## Collected data:
=== Begin Enclosure ===
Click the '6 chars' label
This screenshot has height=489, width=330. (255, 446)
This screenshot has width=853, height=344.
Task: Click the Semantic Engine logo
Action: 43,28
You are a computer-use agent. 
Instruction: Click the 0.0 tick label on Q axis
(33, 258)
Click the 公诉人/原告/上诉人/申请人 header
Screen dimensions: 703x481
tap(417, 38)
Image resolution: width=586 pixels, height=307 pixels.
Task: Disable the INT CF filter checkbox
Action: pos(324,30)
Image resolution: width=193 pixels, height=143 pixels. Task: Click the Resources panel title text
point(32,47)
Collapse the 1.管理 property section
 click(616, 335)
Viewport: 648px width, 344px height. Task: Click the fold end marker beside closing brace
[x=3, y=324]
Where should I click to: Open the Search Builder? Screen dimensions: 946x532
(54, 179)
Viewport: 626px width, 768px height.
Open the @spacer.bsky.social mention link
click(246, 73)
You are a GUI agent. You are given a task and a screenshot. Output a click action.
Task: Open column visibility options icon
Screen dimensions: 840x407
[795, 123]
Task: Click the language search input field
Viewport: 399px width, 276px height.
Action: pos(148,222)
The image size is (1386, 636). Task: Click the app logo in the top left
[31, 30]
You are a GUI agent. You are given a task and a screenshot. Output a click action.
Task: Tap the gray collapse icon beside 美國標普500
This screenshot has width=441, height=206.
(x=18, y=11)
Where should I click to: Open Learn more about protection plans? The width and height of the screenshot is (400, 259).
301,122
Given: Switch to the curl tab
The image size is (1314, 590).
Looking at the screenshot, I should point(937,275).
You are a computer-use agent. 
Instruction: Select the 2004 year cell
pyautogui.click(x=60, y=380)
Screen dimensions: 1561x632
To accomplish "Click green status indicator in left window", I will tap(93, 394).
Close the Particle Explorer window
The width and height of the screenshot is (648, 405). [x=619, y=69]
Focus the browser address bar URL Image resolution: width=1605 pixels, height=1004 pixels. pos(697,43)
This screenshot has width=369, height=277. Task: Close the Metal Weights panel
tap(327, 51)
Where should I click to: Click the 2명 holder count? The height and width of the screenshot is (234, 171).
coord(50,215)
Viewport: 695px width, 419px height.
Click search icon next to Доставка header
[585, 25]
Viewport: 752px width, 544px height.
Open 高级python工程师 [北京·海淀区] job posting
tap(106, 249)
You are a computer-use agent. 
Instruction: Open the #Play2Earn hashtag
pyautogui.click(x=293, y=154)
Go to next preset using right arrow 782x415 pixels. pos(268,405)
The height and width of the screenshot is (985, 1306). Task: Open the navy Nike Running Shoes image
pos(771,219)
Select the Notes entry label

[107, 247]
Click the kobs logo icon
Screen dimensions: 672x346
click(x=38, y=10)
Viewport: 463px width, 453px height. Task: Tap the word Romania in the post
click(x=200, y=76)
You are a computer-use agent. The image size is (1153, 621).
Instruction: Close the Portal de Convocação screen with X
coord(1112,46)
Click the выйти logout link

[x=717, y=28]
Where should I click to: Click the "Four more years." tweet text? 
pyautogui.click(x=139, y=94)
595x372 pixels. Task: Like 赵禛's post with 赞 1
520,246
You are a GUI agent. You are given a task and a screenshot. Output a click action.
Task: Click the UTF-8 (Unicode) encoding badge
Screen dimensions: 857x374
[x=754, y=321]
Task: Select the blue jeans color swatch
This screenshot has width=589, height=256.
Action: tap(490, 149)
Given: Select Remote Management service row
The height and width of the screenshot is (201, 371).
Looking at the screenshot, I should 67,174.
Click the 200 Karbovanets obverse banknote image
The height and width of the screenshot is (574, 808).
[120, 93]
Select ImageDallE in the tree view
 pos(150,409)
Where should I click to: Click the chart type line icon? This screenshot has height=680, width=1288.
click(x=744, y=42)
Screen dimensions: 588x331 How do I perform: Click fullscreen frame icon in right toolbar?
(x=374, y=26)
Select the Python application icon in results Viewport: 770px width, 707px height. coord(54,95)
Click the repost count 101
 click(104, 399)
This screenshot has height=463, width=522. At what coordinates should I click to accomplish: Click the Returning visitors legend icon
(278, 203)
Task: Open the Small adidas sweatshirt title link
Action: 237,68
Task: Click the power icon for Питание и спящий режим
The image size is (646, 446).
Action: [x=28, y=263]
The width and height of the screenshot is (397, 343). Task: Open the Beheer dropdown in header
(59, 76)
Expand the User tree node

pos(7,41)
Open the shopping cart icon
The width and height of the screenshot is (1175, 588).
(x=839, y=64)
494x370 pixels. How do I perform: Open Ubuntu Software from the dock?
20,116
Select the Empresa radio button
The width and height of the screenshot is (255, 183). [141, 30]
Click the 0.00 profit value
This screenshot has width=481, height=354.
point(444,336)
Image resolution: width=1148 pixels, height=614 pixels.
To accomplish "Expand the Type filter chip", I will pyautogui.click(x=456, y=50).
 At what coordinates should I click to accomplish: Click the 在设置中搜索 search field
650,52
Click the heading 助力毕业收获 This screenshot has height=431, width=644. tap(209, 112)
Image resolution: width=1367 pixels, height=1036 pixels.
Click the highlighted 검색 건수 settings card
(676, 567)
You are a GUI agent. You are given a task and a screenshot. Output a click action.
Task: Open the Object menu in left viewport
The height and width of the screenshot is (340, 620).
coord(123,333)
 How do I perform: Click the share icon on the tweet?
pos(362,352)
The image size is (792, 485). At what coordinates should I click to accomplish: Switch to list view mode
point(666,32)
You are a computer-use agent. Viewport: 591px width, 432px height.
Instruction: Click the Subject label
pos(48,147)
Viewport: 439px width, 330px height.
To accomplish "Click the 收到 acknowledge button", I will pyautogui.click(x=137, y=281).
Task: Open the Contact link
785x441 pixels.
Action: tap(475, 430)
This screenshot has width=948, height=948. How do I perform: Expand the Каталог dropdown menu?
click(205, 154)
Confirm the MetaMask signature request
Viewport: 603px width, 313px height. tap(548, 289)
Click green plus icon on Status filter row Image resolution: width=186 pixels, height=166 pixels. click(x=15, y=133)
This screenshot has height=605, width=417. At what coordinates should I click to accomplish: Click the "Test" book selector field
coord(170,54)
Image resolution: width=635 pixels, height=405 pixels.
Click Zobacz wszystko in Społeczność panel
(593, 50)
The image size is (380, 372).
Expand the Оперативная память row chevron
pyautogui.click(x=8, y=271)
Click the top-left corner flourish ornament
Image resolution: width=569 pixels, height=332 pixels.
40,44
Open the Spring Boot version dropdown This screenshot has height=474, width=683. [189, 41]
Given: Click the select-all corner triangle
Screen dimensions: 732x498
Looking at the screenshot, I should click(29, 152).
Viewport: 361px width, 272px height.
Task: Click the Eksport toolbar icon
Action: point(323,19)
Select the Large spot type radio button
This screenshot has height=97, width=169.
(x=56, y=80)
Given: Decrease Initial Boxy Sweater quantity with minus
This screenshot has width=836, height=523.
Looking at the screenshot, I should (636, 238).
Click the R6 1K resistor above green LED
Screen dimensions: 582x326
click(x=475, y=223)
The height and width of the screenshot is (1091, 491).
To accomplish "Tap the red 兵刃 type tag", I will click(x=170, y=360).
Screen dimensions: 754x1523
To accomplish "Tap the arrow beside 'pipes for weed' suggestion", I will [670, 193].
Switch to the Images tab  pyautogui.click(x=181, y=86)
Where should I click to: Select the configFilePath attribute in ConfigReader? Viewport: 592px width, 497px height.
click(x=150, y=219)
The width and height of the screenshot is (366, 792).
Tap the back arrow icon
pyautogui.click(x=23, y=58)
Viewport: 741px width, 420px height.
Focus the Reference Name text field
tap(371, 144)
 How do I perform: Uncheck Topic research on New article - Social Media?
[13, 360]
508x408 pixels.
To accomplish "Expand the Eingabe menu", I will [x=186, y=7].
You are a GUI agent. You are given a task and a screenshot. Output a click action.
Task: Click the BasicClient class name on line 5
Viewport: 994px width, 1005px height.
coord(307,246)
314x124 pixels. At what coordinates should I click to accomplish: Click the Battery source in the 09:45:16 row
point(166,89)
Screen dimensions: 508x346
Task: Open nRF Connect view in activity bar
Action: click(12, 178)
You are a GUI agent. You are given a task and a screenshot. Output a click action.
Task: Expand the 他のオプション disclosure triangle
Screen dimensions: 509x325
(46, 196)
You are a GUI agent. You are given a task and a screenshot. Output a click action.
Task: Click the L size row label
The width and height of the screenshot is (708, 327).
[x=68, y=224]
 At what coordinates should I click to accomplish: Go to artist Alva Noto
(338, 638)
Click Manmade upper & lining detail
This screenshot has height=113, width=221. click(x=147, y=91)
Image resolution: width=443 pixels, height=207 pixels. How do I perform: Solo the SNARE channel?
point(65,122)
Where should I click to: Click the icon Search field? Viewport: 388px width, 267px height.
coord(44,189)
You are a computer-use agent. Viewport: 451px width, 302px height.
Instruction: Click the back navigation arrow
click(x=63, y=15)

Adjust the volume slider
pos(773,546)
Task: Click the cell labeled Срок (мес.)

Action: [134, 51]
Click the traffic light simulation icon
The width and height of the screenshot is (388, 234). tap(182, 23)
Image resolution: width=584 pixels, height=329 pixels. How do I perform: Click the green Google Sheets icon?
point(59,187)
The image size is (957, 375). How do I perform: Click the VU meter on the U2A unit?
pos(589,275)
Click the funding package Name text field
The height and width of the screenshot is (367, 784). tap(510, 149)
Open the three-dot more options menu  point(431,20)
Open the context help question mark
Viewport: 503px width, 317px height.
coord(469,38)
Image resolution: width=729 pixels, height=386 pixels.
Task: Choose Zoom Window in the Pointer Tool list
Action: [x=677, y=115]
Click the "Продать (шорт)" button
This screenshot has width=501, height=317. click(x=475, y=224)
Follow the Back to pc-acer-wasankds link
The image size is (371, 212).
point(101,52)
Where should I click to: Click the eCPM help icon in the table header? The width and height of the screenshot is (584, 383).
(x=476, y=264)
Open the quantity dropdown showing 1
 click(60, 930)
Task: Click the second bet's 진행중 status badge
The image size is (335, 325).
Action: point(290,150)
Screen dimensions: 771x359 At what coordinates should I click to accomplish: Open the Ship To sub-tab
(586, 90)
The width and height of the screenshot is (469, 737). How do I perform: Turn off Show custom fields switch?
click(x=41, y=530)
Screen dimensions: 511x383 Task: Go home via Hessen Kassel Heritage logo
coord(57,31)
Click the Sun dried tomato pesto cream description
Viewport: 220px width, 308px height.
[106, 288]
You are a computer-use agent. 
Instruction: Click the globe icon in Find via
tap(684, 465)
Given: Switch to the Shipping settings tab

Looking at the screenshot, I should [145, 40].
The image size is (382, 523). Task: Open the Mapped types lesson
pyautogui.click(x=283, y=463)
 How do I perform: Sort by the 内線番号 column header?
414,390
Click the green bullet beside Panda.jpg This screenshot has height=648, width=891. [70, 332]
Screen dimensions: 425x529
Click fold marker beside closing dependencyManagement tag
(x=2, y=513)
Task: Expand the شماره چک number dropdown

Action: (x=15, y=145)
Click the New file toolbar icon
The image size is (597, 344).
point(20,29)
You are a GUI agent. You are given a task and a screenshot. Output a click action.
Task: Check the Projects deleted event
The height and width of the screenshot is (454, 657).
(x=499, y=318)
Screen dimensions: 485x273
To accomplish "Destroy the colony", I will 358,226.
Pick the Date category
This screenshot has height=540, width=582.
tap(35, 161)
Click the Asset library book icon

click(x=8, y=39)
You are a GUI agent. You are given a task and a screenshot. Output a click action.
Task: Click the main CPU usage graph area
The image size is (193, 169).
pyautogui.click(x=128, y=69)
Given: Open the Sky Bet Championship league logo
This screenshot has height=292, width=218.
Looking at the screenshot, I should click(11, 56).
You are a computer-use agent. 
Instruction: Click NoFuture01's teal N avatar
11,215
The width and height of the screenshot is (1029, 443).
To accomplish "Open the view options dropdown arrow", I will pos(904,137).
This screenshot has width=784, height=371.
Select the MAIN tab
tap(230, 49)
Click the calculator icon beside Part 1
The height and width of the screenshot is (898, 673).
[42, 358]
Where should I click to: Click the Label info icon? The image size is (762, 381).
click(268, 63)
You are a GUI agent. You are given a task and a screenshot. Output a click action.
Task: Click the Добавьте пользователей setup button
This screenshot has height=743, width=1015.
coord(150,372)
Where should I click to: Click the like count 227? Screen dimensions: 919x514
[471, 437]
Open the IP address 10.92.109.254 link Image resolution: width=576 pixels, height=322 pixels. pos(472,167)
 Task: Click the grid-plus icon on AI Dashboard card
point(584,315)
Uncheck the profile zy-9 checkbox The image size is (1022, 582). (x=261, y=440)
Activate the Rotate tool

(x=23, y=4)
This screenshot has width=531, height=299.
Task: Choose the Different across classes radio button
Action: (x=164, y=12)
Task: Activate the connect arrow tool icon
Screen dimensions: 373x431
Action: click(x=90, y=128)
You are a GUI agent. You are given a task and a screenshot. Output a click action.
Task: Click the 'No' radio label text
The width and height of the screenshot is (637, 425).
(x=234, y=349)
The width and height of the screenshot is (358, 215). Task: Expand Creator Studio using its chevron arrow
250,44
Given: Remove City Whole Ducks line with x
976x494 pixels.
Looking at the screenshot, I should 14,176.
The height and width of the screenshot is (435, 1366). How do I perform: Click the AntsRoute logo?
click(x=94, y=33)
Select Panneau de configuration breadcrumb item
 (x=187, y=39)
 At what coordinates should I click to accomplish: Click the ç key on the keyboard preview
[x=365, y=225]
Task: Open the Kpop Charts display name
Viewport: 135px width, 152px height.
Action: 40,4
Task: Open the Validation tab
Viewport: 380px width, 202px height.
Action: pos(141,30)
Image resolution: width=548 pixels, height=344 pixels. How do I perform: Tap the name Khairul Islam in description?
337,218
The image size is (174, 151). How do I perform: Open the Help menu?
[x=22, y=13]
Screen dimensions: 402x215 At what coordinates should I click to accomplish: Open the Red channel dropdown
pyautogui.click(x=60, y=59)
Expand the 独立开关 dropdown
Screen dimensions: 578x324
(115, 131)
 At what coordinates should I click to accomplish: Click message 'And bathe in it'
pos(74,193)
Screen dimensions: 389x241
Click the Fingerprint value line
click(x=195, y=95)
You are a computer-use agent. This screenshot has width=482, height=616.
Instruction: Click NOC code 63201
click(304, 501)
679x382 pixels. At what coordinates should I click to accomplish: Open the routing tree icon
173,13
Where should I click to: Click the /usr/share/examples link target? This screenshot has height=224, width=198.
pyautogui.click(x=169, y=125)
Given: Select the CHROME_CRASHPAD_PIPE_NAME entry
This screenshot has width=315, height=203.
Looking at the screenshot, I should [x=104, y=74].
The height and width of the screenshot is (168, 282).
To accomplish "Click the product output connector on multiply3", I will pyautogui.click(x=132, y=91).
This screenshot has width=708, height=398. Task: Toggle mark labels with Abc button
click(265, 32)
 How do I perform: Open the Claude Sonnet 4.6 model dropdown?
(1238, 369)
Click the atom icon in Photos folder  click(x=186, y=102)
=== End Enclosure ===
## Work required:
Return the lines above precisely as they appear, beginning at the first line and ending at the line with "Task: Open column visibility options icon", and nothing after it.

## Task output:
Click the '6 chars' label
This screenshot has height=489, width=330. (255, 446)
This screenshot has width=853, height=344.
Task: Click the Semantic Engine logo
Action: 43,28
You are a computer-use agent. 
Instruction: Click the 0.0 tick label on Q axis
(33, 258)
Click the 公诉人/原告/上诉人/申请人 header
Screen dimensions: 703x481
tap(417, 38)
Image resolution: width=586 pixels, height=307 pixels.
Task: Disable the INT CF filter checkbox
Action: pos(324,30)
Image resolution: width=193 pixels, height=143 pixels. Task: Click the Resources panel title text
point(32,47)
Collapse the 1.管理 property section
 click(616, 335)
Viewport: 648px width, 344px height. Task: Click the fold end marker beside closing brace
[x=3, y=324]
Where should I click to: Open the Search Builder? Screen dimensions: 946x532
(54, 179)
Viewport: 626px width, 768px height.
Open the @spacer.bsky.social mention link
click(246, 73)
You are a GUI agent. You are given a task and a screenshot. Output a click action.
Task: Open column visibility options icon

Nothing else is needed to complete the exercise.